Gnocchi preceded pasta

Although Trader Joe's cauliflower gnocchi is a trend in the U.S., it might garner perplexed, if not offended, glares from proud Italian sfoglinas. While Trader Joe's gnocchi is popular and quite delicious, true Italian gnocchi, although extremely regional and varied, is unlikely to contain steamed cauliflower. 

According to Saveur, gnocchi's true origins are a topic of ferocious Italian debate. There are several different kinds of gnocchi: Some of these may incorporate ingredients such as flour, potato, chestnut flour, spinach, and ricotta cheese, among others.

Potato gnocchi may have originated in the 16th or 17th century, after Spanish explorers brought potatoes to Italy after their travels in South America. Some believe the earliest gnocchi was created in the 1st century and was made with semolina flour and water or milk.

Gnocchi made with bread, milk, and ground almonds, known as "Zanzarelli," was invented in 15th-century Lombardy. Meanwhile, Bartolomeo Scappi featured a gnocchi recipe in his 1570 cookbook made with flour-based dough and breadcrumbs. However, it wasn't until the 19th century that potato gnocchi plates started resembling modern iterations, thanks to Italian food legend Pellegrino Artusi.

Some Italian recipes entail cooking pasta in stock

Many people consider chicken, beef, and vegetable stock as essential pantry staples: Do you need to thicken gravy or soup? Add stock. Want to recover overcooked meat? Add stock. Do you have a pan that needs deglazing? Add stock. Stock is an edible equalizer infused with herbs and other ingredients. It is used all over the world to add flavor to dishes. Unsurprisingly, cooking pasta in stock leads to incredible results, and Italians figured this out a long time ago. 

According to "Gastronomy of Italy," meat stock and vegetable stock are Italy's most utilized types of "brodo." Italian dishes such as "tortellini in brodo" utilize stock in their recipes. The culture of stuffing pasta and poaching the meaty pasta pockets in a chicken, beef, capon, or veal stock is a treasured tradition in the Emilia-Romagna region, especially during the holiday season (via La Cucina Italy). 

Tortellini culture is so integrated that passionate shopkeepers encourage customers to taste their prized tortellini upon entry into the store.
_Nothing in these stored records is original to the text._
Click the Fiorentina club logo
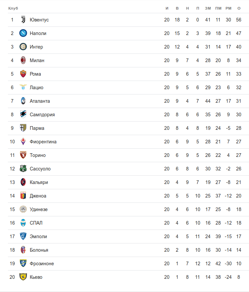This screenshot has height=292, width=249. coord(23,142)
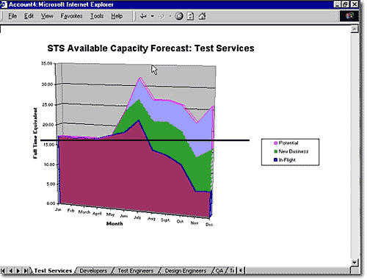Open the Back button history dropdown arrow
Viewport: 367px width, 279px height.
pyautogui.click(x=152, y=16)
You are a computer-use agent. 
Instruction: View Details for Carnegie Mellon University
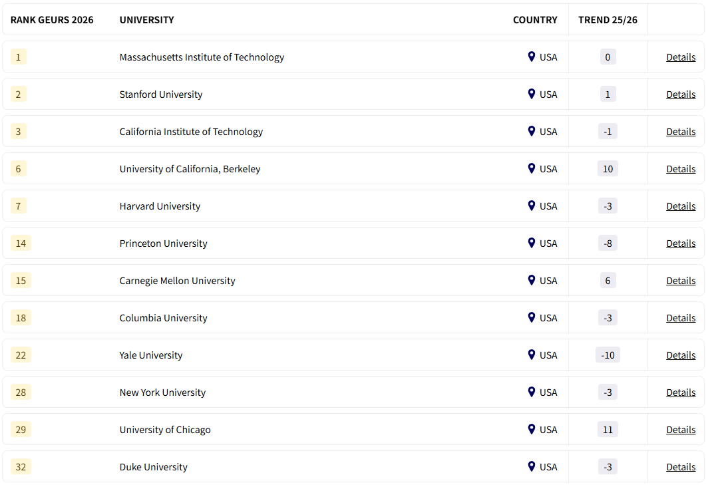681,280
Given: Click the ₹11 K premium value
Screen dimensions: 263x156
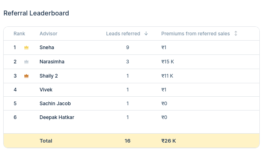Looking at the screenshot, I should (167, 76).
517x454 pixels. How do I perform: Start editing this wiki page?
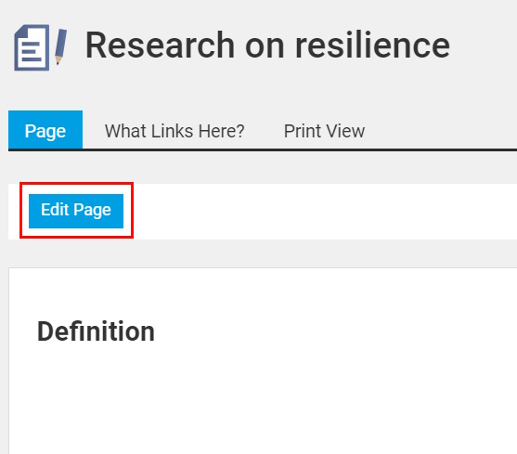tap(76, 211)
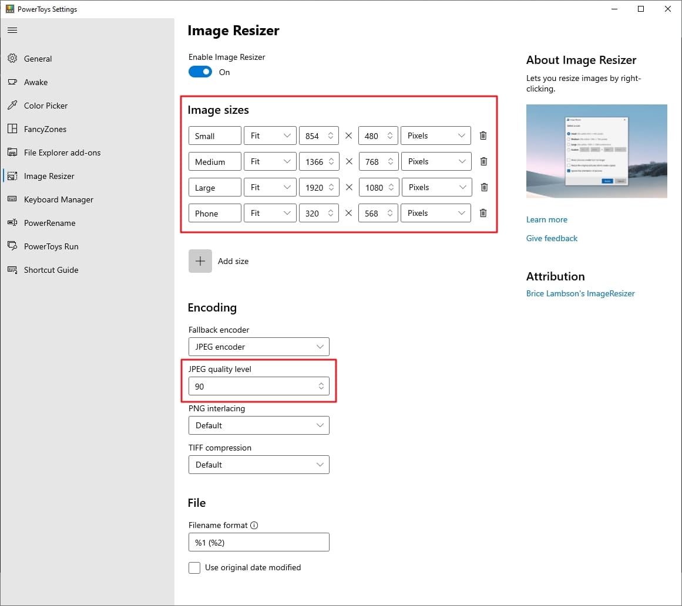
Task: Click the plus icon to add size
Action: click(x=200, y=261)
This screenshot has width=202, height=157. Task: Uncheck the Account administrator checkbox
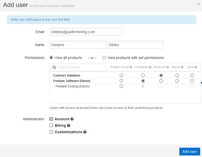pos(51,119)
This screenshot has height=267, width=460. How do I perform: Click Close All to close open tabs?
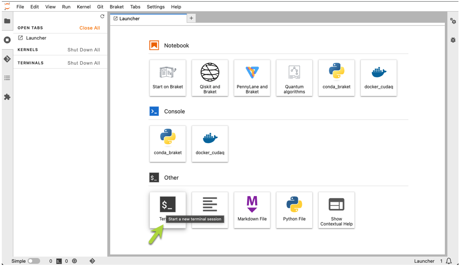(x=90, y=28)
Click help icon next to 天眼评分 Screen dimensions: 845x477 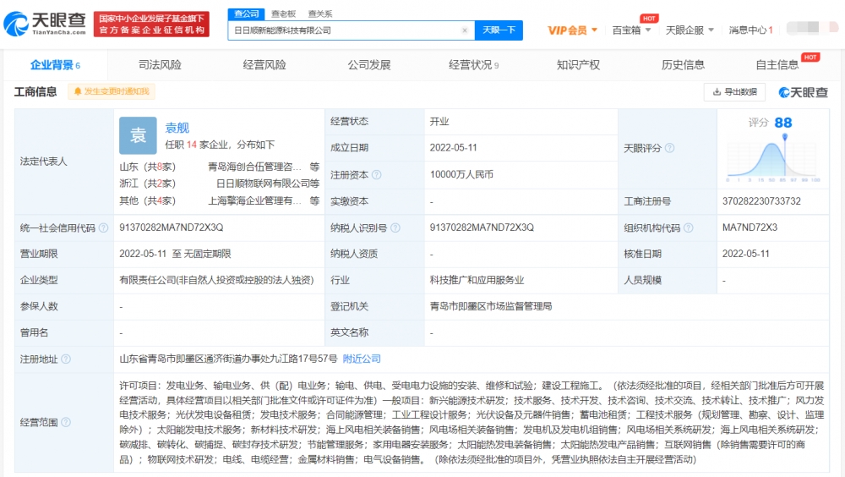(669, 148)
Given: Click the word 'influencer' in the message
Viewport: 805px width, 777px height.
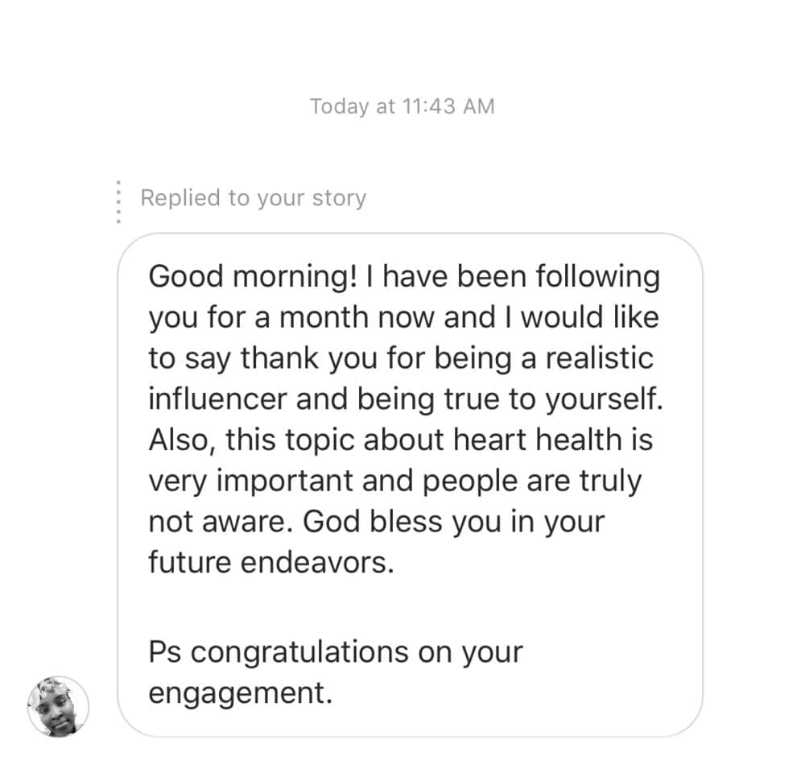Looking at the screenshot, I should pyautogui.click(x=217, y=399).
Another Christmas-time favorite in Emilia-Romagna is "cappelletti in brodo," which is a dish that consists of stuffed pasta in broth (via Forbes). 

Whether a big holiday calls for celebration or a family dinner beckons for laughter and smiles, stuffed pasta simmering in pots of stock brings people together instantly. It's no wonder that pasta is near and dear to so many hearts.